Episode 2: The Data Science Process – Show Notes

Decisions made at every stage of the data science process can impact the ethics of the outcome. From data selection to hypotheses tested to interpretation, data scientists must carefully evaluate the implications of their models and outputs. In today’s episode, we delve into the data science process to illustrate the areas where ethical considerations must come into play.

Data Science Process Overview

The diagram above, from Microsoft’s Team Data Science Process, illustrates the various steps taken throughout a data science project. There is a lot of back and forth, as depicted with all of the arrows. Data scientists iterate through hypothesis establishment and testing, data preparation, model development, and conferring with subject matter experts to arrive at a reasonable model for use. Below is a quick view of the main steps and how ethics are involved every step of the way.

Business Question Understanding

The data science process starts with a problem to be solved – a business question. Subject matter experts and data scientists meet to review the problem and to discuss the path towards analytics. Both groups may have some conception of what data should be used or what hypotheses should be tested. These first conversations immediately set a tone of how models are approached that carries through the entire analysis.

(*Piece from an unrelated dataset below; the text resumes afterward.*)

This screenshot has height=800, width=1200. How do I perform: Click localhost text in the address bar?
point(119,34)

Selecting a question has ethical implications. Which questions get priority? Which ones are left on the back burner for later? Are these the ones of most value to the people asking? Have they considered the ways the answers will be used and whether these are ethical?

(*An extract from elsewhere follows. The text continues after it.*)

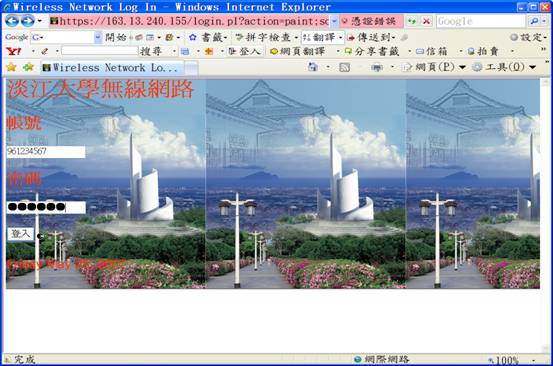Click the Print icon in command bar
The width and height of the screenshot is (553, 366).
point(377,67)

Beyond that, the hypotheses brought up by both the subject matter experts and the data scientists are subject to bias. There are also gaps in hypotheses. There are hypotheses that do not get brought up or that cannot be tested and therefore are not considered.

Data Gathering

Next, data scientists assess what data is available and start gathering it for use. This can lead to further decisions based on whether the data can be matched up appropriately, data cleanliness, applicability, and more.

Some data may be included or excluded simply based on whether it can be linked to other information. This doesn’t necessarily make the analysis more or less ethical – just more convenient. However, the fact that data is or is not available can create additional biases that go unnoticed or undocumented.

Data Exploration

Once data is gathered and linked together, data scientists explore what the data look like. We run descriptive statistics to evaluate whether data has variation, is populated, is distributed in the ways we need, and so forth. Data scientists make decisions about how to handle certain situations in raw data based on this exploration. For example, anomaly handling or data exclusion.

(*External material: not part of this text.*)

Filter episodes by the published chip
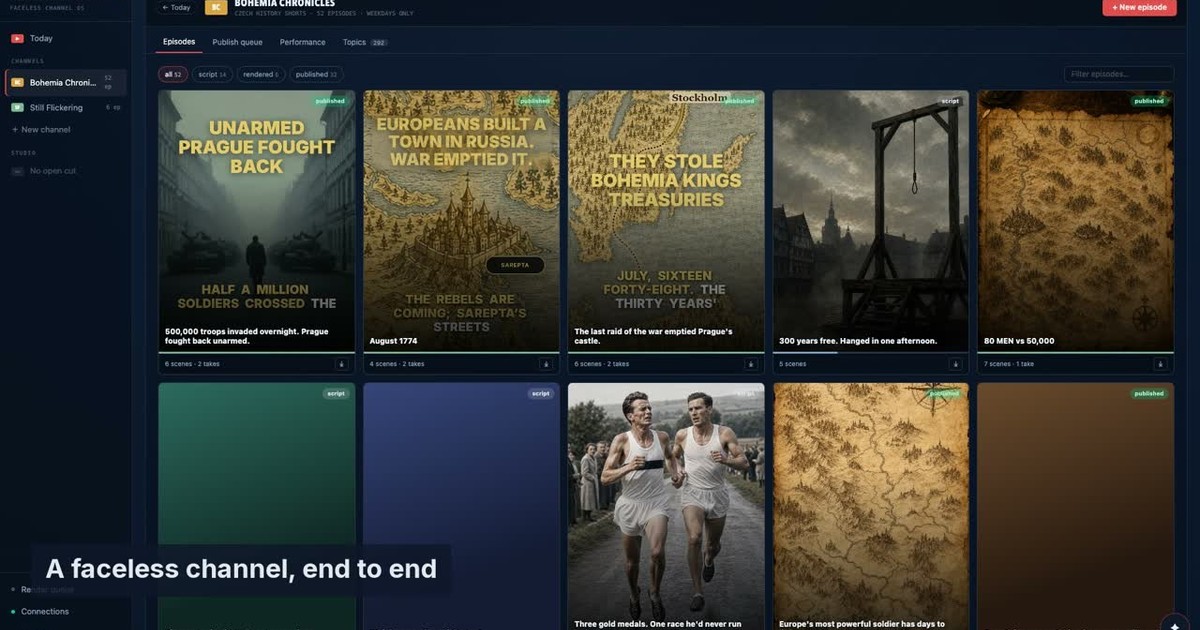The height and width of the screenshot is (630, 1200). tap(316, 74)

New hypotheses come from exploring what is present and seeing patterns in the data. Again, this presumes that the data present is representative of the full scope of possible influencing factors and outcomes. The hypotheses developed are also subject to preconceived notions of the observers. If the data scientist does not consider enough possibilities, the rest of the process may be biased.

Feature Engineering

Craft the data fields to be used in model development. Features are those fields. Data scientists process and clean the data to create meaningful inputs.

Every change of the data leads to features that are helpful for modeling, yet may cause the meaning of the data to shift a bit. Most changes are benign – they simply shape the data for use. But each change should be evaluated for its impacts.

Model Development & Iteration

Data scientists test multiple models across different sets of features to find those that answer the business question best. “Best” is a tough thing to quantify. We have to make compromises between accuracy and general use. Getting a model that includes enough features that it is predictive yet can still be used across new data sets is an art, rather than a science. Some features may be thrown out in this process that would have implications to outcomes and use downstream.

Model Interpretation

Subject matter experts are not just interested in knowing that a question can be answered. They also want to know what the answer is. Data scientists can easily interpret the results from classic predictive analytics techniques and many machine learning algorithms. However, more complex algorithms and AI functions are “black box” in nature – meaning that we cannot necessarily see what happens to the inputs to achieve the result.

Being able to readily see what is predictive in a model is a helpful capability. Data scientists interpret the model and can then make assessments of ethical constructs. There is nothing to say that black box techniques will create biased or unethical models. It is simply more difficult to evaluate the results of these techniques.

Model Deployment

Creating a model doesn’t yet help solve the initial purpose. The model has to be used to have true value. A key part of the data science process that often gets missed is deploying the final model to production systems. Business systems use models in different ways.

Often, the use of the model is more important for its ethics than the model itself. Where and how the model is implemented is where the impacts are felt. Data scientists and the model stakeholders must carefully consider what the model is doing and therefore how it can be deployed.

Model Retraining

Most models are not “set-and-forget”. The information used to initially train the model ages out and becomes less relevant over time. It’s therefore important to revisit models and ensure that they do not degrade. That is, that the model remains accurate for its purpose. Some machine learning techniques can retrain themselves and improve over time by taking more recent data into account.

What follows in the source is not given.